Wednesday, August 3, 2016

Fort Lauderdale is 'Out of this World!'

From left, Youth Services Director Lisa Jackson, Fort Lauderdale Postmaster David Guiney and Planet Enthusiast Sophia Maritato admire the "Views of Our Planets' stamps at a special dedication at the African-American Research Library and Cultural Center (AARL&CC) in Fort Lauderdale. Photo: Fort Lauderdale Customer Relations Coordinator Kelly Worthman

During the modern era of space exploration, the planets of our solar system have been viewed with increasing clarity, thanks to the distant voyages of unmanned spacecraft and the development of ever-more powerful telescopes. 

With the pane of 16 stamps, "Views of Our Planets," the U.S. Postal Service showcases some of the more visually compelling images of the planets. 

Fort Lauderdale Postmaster David Guiney and Youth Services Director, African-American Research Library and Cultural Center (AARL&CC), combined efforts to present an “Out of this World" experience for the community. 

During the grand opening of the "Discover Space: A Cosmic Journey" traveling exhibit, Guiney dedicated an  enlargement of the 16 “Views of Our Planets” stamps. Eleven-year-old planet enthusiast Sophia Maritato flew in from Pittsburgh, PA, to participate in the special dedication.
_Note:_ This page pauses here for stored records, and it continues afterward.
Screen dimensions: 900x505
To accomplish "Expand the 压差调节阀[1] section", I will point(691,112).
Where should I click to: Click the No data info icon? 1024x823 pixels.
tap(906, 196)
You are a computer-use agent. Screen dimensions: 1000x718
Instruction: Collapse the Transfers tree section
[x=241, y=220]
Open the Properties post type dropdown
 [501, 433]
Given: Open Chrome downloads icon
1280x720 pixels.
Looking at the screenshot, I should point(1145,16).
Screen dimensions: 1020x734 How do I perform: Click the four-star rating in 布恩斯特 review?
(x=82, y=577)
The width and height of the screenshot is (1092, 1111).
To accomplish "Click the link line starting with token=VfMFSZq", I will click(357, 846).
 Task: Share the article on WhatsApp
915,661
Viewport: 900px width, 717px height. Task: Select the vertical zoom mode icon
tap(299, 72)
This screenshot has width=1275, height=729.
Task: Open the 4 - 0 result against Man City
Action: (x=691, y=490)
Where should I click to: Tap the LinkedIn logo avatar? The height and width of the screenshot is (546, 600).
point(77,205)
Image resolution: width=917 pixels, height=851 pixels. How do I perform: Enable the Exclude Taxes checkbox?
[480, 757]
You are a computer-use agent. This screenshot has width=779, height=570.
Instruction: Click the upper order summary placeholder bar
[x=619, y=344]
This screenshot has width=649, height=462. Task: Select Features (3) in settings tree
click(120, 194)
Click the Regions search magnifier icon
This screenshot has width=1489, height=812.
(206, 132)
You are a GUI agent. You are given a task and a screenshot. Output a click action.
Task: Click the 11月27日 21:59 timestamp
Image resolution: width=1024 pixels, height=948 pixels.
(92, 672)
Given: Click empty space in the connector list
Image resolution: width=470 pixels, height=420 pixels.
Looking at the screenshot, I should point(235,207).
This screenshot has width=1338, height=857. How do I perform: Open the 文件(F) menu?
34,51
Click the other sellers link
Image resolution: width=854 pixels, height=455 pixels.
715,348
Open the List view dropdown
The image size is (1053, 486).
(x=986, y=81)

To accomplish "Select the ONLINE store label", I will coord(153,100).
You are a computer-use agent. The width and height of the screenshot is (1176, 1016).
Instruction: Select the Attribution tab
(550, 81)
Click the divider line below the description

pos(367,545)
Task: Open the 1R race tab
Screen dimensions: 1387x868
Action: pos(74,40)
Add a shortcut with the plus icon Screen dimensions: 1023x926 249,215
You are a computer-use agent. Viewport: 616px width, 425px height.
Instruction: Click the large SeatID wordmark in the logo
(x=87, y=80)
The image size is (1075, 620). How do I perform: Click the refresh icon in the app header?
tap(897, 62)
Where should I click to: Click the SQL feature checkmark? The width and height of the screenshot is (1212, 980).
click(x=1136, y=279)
Maritato recalled looking at the stars, planets, and moon with her father at a very early age. In fact, at two years old, her first sentence was "the moon is white!" 
The “Views of Our Planets” stamps feature eight truly beautiful images of the planets in our solar system — Mercury, Venus, Earth, Mars, Jupiter, Saturn, Uranus and Neptune. Each image was obtained during an extraordinary era of space exploration. 
Some of the images, like the one of Saturn taken by NASA’s Hubble space telescope, and the one of Neptune taken by Voyager 2, show the planet’s “true” colors — what we might see with our own eyes if traveling through space. 
Other stamp images are color enhanced to highlight certain planetary features based on sensor readings. For example, the view of Mercury, from the Messenger spacecraft, uses various hues to show different rock formations on the surface.  
And the Venus stamp provides a simulated view of the planet's surface based on radar reading from NASA's Magellan spacecraft. Then we have images that used near-infrared spectrum to show things that can’t normally be seen by the human eye. For example, the Jupiter and Uranus stamps appear in pastel colors based on images taken by the Hubble telescope.